THE FIGHT FOR THE NEIGHBORHOOD GOES ON
Ole Pedersen is a friendly 66-year-old with a gray beard,given to wearing Birkenstock sandals on his sockless feet. At 14 he went to work in a factory. Then in his early 30s he retrained as a youth worker and spent the next 32 years wiping snotty noses, as he puts it, in the local children’s centers. Now retired, he has taken on a new task: he heads the Lokaludvalg, the residents’ committee. Not least because of the experience gained with the Kvarterløft, Copenhagen has set up bodies like this in every city district with their own offices and budgets to act as a link between citizens and administrators in the interests of a more direct democracy and participation. “Along the coastal fringe of our district there are a lot of derelict industrial sites.
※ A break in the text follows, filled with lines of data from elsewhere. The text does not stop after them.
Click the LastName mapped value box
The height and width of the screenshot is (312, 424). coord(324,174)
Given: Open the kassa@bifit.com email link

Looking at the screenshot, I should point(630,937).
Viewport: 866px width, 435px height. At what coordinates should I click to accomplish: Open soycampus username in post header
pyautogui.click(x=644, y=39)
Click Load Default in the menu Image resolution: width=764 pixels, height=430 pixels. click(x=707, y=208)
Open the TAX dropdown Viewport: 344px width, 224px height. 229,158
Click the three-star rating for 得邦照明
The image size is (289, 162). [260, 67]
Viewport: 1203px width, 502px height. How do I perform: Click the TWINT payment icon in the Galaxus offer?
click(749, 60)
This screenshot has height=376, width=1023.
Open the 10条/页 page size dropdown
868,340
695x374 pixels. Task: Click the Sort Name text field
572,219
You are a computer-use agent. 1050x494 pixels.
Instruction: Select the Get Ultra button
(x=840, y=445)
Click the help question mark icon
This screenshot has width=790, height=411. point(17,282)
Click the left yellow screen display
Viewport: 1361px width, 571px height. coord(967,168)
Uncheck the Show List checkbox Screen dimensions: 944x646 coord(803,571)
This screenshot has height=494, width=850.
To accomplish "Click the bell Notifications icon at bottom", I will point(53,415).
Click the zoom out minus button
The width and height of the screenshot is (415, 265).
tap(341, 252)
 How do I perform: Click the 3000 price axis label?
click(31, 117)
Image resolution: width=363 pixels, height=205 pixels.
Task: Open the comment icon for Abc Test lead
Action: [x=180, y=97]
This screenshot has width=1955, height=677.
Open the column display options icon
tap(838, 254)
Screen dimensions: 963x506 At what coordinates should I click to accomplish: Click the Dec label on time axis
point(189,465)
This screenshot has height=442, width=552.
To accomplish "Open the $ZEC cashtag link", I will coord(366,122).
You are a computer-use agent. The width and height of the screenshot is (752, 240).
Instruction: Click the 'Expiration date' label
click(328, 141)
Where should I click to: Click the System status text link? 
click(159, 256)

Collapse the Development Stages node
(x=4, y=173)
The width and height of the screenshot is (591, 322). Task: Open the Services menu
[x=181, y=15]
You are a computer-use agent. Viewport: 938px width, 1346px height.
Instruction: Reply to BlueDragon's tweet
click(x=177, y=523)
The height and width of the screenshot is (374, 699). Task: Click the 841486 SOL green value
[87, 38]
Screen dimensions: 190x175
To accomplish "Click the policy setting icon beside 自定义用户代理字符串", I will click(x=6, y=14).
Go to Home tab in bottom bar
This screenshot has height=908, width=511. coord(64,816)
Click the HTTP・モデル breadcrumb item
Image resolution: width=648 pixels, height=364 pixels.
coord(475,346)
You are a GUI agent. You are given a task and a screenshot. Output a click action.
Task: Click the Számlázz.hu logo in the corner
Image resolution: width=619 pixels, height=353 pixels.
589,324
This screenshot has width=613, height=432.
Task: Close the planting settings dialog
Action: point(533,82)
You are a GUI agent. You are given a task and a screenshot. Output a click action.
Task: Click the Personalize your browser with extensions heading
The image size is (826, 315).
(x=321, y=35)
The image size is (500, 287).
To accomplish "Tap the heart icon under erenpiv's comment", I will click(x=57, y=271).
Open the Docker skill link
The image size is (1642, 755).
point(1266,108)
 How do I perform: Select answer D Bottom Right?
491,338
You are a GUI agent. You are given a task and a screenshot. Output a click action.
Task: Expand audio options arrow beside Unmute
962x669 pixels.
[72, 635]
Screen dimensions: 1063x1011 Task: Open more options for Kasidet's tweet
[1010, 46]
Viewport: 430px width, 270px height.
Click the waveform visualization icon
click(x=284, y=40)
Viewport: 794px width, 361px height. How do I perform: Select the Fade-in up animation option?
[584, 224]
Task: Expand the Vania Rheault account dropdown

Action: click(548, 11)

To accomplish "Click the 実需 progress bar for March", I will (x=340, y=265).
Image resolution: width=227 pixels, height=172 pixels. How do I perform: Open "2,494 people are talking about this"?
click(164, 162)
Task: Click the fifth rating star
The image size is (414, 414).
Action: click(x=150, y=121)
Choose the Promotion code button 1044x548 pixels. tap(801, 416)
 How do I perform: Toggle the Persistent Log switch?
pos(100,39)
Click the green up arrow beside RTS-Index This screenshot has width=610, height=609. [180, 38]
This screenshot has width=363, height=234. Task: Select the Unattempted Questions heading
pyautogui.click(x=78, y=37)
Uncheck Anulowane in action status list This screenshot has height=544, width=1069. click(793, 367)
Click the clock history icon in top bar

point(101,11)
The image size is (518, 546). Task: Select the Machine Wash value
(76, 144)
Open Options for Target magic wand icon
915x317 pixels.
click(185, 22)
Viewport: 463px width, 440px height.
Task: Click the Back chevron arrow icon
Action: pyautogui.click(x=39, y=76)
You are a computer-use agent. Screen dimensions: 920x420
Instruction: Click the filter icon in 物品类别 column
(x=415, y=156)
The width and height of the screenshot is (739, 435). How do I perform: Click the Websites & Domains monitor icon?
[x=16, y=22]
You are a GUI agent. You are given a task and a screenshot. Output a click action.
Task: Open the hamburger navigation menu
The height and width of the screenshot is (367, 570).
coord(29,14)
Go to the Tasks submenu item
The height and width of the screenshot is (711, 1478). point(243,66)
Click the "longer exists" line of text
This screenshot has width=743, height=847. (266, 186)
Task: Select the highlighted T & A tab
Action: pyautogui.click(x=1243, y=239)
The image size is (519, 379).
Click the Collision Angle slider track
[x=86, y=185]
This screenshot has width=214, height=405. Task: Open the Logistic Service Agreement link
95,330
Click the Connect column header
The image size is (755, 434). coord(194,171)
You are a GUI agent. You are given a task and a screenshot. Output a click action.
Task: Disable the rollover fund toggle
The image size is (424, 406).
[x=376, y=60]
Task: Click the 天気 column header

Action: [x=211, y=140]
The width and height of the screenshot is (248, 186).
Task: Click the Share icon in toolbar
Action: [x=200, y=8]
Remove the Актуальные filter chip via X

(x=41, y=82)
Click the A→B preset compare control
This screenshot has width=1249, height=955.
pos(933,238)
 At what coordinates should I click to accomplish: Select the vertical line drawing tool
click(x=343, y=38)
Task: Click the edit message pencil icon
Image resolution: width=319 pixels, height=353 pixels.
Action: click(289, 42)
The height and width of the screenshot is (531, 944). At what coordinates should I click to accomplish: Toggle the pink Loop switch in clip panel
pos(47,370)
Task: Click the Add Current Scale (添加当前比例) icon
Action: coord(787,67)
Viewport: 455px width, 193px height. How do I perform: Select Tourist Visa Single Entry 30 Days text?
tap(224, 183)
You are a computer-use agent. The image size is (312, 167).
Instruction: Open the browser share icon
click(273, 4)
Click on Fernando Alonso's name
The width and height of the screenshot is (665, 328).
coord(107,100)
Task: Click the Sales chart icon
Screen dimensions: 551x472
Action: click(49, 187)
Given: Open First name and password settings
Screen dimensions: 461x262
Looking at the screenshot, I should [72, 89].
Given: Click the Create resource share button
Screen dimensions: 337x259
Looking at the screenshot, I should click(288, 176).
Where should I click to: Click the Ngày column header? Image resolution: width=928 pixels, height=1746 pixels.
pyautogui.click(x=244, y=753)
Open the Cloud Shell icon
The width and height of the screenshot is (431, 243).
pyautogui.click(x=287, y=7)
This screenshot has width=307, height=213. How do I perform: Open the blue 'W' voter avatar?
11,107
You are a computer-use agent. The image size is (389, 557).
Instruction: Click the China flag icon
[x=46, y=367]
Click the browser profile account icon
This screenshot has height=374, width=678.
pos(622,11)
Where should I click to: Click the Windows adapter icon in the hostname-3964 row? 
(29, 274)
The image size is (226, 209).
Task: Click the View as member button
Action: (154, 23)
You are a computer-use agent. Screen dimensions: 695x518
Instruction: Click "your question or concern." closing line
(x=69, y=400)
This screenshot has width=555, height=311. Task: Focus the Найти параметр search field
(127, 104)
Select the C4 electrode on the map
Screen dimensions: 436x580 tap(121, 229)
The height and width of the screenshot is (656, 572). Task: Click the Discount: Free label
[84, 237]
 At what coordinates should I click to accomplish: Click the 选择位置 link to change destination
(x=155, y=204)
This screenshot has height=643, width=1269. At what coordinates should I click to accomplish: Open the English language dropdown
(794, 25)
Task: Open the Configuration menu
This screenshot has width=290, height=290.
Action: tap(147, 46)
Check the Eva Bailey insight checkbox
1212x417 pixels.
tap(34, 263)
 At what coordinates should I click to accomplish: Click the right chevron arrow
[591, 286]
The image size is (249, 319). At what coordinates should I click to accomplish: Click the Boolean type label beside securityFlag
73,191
So we are working on a development plan,” Pedersen enthuses. Eva Damgaard is someone who he regularly encounters at meetings: “The ones with fire in their souls are back again.” The latest coup for Pedersen and his committee is the acquisition of a neighborhood motor boat. It is now anchored off the Maritime Youth Center and local clubs and youth organizations are queuing to book it. Birdwatchers use it to cross over to Saltholm, an island bird reserve in the Øresund. And Youth Center manager Erik Hauerberg takes parties of children and teenagersout fishing,many of them for the first time in their lives. In spring they catch garfish, in late summer mackerel, in winter cod, and plaice all year round. These are the kind of childhood experiences the Danes appreciate. The children of Holmbladsgade deserve them too.